Emilia comenzó a relatarle todo
el padecimiento que había tenido que soportar desde el mismo instante en que él
fue detenido en la Casa de Comidas. La muerte de Ayala, el posterior arresto de
Alfonso….
- Doña Francisca me ha ayudado
mucho en todo este tiempo. No sé qué hubiera hecho sin ella, padre. ¡No me
ponga esa cara!, lo que le cuento es cierto, y sino que me caiga un rayo aquí
mismo -, tuvo que añadir aquella súbita defensa de la Montenegro ante el
semblante de incredulidad de Raimundo. – Es cierto todo lo que le digo. Además
contrató un abogado para ayudar a Alfonso y para lograr que usted… -. Se quedó
en silencio.
Doña Francisca le había pedido
que guardara silencio al respecto de la ayuda prestada a su padre. Emilia no
había comprendido las razones que le llevaban a ocultarlo, pero no quiso
insistir sobre ello. Era una petición expresa de la mujer que se estaba
desviviendo por ellos, y ella debía respetarlo.

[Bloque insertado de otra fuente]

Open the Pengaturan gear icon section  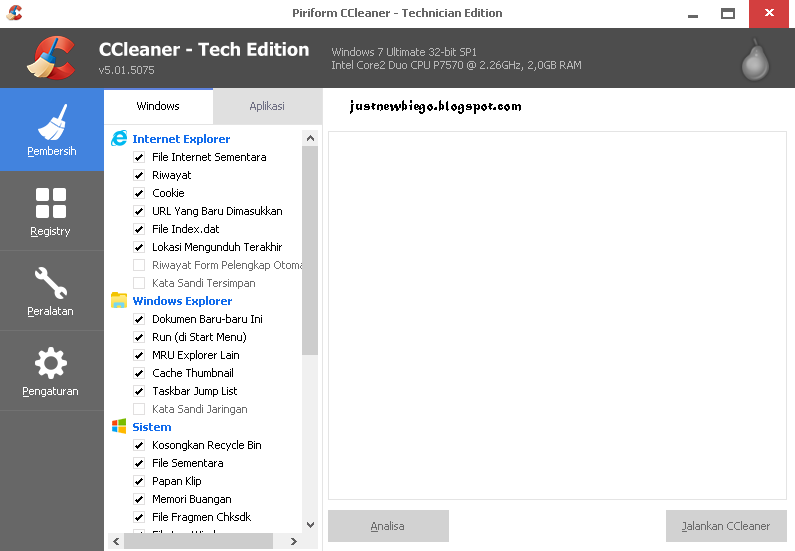point(50,371)
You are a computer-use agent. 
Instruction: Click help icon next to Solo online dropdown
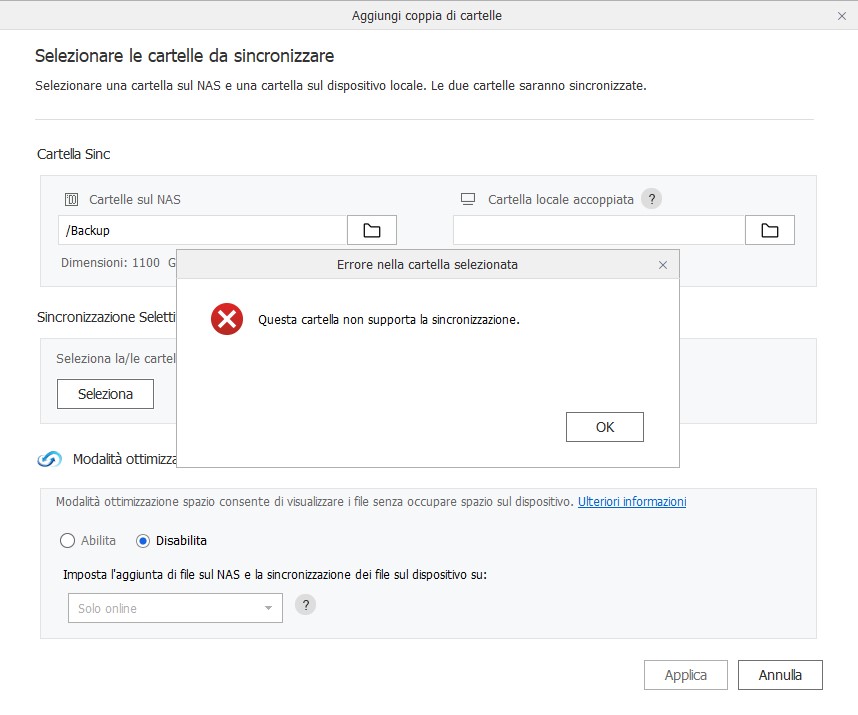[x=306, y=605]
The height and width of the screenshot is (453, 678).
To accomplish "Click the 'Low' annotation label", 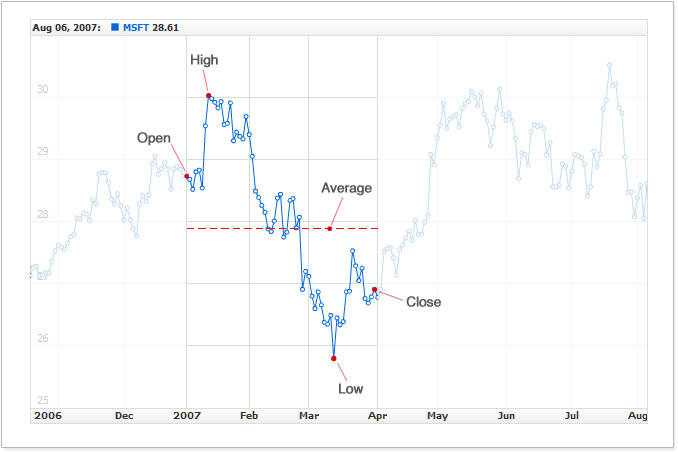I will 351,389.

- Para lograr que yo, ¿qué? -.
Un
súbito escalofrío le recorrió desde la punta de los pies hasta la nuca. ¿Sería
posible que sus sospechas acerca de su puesta en libertad, así como al cese del
maltrato que sufrió en prisión, se debía a la intervención de Francisca? Había
comenzado a sospechar al respecto mientras estaba en prisión. Posteriormente,
la actitud de Don Anselmo y de Don Pedro había hecho saltar las alarmas pues
estaba seguro de que ocultaban algo al respecto.
- Eso es algo que tendrá que
hablar con ella, padre -.
Raimundo sonrió de medio lado.
Por supuesto que hablaría con Francisca. En primer lugar deseaba averiguar las
verdaderas razones que la habían motivado a contratar un abogado para lograr la
revocación de la sentencia de Alfonso. Y en segundo lugar, hacerle partícipe de
las dudas que le corroían el alma. Quería preguntarle, mirándola a los ojos,
por qué había movido cielo y tierra para liberarle a él de aquella horrible
tortura.
- No te preocupes ahora por eso,
mi niña -. La tranquilizó abrazándola. – Descansa ahora ¿de acuerdo? Yo me
quedaré contigo hasta que vuelvas a dormirte -.